Aba, the eldest, kept the morning fire and sang songs to the bread. Maame Akua, who was clever with cloth, had hands that turned plain cloth into bright patterns. And Yaa, youngest and quick as a drumbeat, could make the children laugh until they lost their breath.

Their husband, Kofi, loved them in ways that suited each: he brought Aba calm gifts of early yams, he praised Akua’s weaving in the market, and he told Yaa the moon’s old jokes. The women, carrying both pride and small lonely edges, measured one another in glances and secret sighs.

At first it was small things — a borrowed cup not returned, a meal eaten with more seasoning. But then the chief declared a festival, and Kofi gave a fine cloth to Yaa for dancing. Akua’s eyes darkened, and Aba’s lips tightened; the tiny embers of envy grew. Words were passed like hot stones behind closed doors.
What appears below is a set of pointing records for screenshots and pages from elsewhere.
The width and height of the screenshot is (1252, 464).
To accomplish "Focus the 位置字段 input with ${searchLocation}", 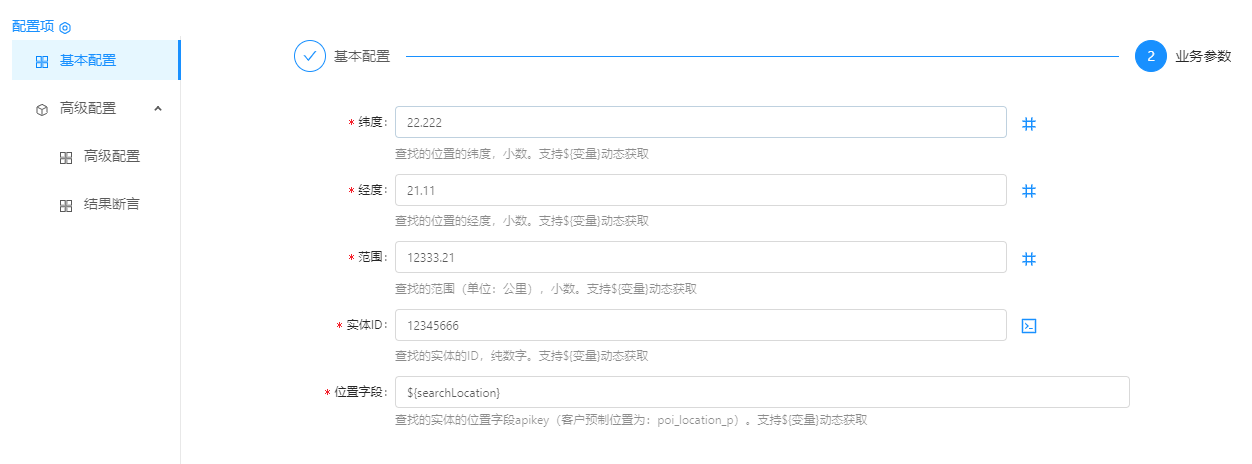I will click(761, 392).
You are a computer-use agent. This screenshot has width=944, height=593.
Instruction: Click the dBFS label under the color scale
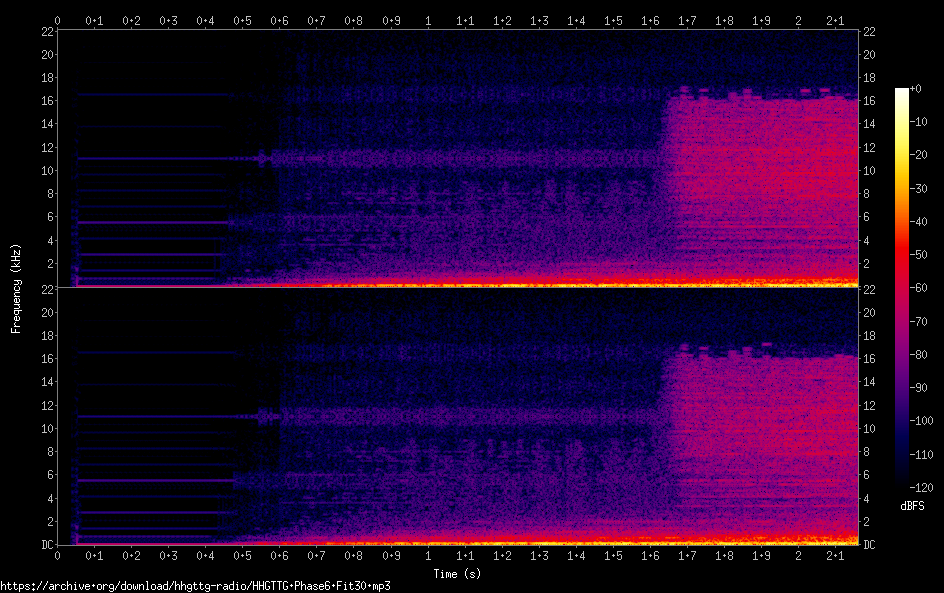[912, 506]
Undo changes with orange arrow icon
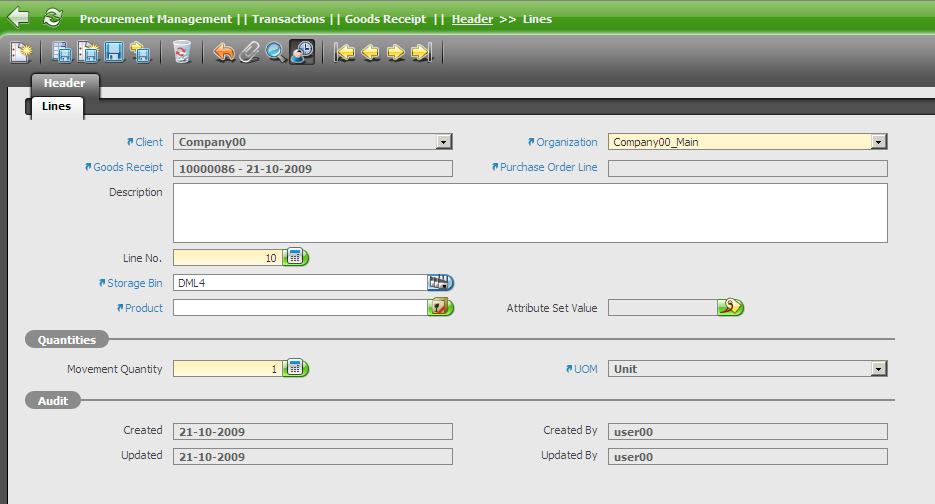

Late at night, a dispute rose so sharp that the children woke. The compound split like a calabash cracked by a careless hand. The elders sat beneath the silk cotton tree and listened as each woman told her side. Each voice was true in the telling, and each heart bore a different ache.

The elder, whose name was Nana Aboagye, asked them to bring their sorrows to the river the following dawn. He instructed them to fill three gourds and to speak to the water as if it were a friend. The women did as told, each pouring out their complaints like fine sand. The river took the sand and left each voice lighter.

Nana Aboagye then told a tale of three stones that once belonged to a river god. The god would place them in a line, and each stone held a colour. When the people argued, the stones cooled; when they shared, the stones warmed. The women were asked to return each stone to the river by making an offering the next market day.

It was not easy. Jealousy is heavy and hides like peppers in a pot. Yet the women, seeing the children and the market’s bright banners, found small ways to mend. Aba taught Yaa how to knead bread so it would rise light. Akua lent a bit of cloth to Yaa to add to her dance costume. Yaa, whose laugh was quick, began to wake early and fetch water for her co-wives.

When they returned the three stones, they did so with hands that had learned to hold each other’s needs. The river sang as the stones dropped and warmth passed from one woman to the next. The elders declared that from that day the women would keep a shared calabash for gifts and that they would meet once a moon to speak like friends.

The festival came and the neighbours noticed a change: the compound’s laughter had depth now, like a drum that knows all its beats. The women learned that love is not a single cup but many cups poured into one bowl.

So listen: when you feel envy creep under your ribs, remember the river and the three stones. Share your weight with others, and your load will learn to float. The elders say, “Nsa baako nkutoo nni aduanom — one hand cannot lift a load alone.” Share, and the compound will be quiet with contentment.